So I sit here, staring at my husband working at the dining room table, beaming that his company decided to switch 99% of their technology to SQL server.  He is a SQL DBA about to be promoted to SQL Architect.  I think that means he goes from database boss to database maximum boss.  I always think of The Matrix when he says this.  That’s as close as my understanding of his field gets.  He follows up, informing me he has to take a business trip to Seattle. 

“They let him work from home,” I remind myself, trying to find my gratitude.

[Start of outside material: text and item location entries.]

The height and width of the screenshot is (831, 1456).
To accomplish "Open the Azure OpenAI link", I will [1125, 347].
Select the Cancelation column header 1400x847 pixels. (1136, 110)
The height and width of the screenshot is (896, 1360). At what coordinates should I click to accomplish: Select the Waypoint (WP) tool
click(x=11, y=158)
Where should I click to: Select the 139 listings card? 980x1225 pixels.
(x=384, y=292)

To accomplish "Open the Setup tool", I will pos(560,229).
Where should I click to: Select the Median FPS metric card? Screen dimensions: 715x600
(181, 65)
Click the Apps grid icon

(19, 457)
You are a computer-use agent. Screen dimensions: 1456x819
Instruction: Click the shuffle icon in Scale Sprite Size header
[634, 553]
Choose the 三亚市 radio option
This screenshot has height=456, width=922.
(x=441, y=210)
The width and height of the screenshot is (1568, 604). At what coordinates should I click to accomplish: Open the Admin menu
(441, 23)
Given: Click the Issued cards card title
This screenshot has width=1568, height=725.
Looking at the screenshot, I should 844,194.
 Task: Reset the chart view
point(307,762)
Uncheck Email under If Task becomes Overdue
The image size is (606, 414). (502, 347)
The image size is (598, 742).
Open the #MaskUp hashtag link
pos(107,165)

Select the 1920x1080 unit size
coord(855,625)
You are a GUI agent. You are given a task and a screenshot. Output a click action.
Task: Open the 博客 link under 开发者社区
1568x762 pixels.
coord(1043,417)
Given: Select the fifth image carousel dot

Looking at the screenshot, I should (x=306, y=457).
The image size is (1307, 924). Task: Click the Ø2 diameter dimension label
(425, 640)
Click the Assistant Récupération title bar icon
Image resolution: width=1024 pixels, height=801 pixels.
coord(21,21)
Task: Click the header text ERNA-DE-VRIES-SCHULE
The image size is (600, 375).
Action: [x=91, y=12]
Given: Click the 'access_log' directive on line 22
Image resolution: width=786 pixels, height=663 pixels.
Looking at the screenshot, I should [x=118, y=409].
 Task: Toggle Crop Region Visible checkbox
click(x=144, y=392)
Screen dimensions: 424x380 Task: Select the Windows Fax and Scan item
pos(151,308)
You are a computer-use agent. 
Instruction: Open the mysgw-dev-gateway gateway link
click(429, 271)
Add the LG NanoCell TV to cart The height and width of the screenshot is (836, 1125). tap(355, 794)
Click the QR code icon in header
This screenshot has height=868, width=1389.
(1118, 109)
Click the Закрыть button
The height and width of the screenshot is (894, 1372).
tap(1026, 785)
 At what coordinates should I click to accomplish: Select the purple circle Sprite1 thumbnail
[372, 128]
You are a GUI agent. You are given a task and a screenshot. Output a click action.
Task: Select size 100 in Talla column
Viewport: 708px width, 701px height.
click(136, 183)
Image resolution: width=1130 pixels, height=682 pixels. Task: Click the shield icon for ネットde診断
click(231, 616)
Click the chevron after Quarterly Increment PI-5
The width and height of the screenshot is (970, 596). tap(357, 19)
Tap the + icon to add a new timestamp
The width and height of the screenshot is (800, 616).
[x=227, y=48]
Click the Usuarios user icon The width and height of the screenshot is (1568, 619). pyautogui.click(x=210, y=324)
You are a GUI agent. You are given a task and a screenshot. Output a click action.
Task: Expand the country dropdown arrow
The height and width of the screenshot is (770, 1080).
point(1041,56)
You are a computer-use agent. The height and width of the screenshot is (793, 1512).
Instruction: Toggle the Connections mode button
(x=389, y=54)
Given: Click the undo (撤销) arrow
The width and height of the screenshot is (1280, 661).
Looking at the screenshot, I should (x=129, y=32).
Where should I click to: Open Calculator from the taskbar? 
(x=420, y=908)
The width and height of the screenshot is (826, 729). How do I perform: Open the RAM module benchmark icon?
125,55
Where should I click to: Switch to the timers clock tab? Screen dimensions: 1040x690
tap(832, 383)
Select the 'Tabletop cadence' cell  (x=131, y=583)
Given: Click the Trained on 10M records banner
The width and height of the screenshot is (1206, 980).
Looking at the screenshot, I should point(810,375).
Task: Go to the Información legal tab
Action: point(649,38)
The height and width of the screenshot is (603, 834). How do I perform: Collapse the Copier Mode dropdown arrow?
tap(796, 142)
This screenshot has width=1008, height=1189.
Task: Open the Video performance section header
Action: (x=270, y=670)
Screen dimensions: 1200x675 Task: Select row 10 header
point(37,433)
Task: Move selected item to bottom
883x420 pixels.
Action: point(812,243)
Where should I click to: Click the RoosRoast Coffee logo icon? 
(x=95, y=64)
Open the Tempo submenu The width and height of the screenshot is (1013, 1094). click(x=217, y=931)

Leif is running around naked.  I have to remind him that we don’t rub our penis on the dog.  He keeps screaming “poop, poop, poop!” at the top of his lungs.  No wonder our neighbors are moving out today after only being here a few months.  I would too.  

I am drinking hot water with lemon.  To deal with my feelings of frustration I over ate.  It was good enough overeating.  You know, sourdough bread and butter and fried eggs.  Comfort food for a harsh day, but pregnancy indegestion was kind enough to kick in.  

I am reading Pregnancy, Childbirth, and the Newborn: The Complete Guide.  I just contacted my mother to see if she would like to help us with Leif during labor and for a week or two afterwards.  She responded that she would love to, but likely can’t take off work.  

I wonder if we should go ahead and hire a labor doula for an extra set of hands.  (If you have any great suggestions, let us know!)

I just sigh.  And sigh again.  Then take a deep breath.  

I may be crazy, but at least I make crazy look good.  THERE is where I can find my gratitude.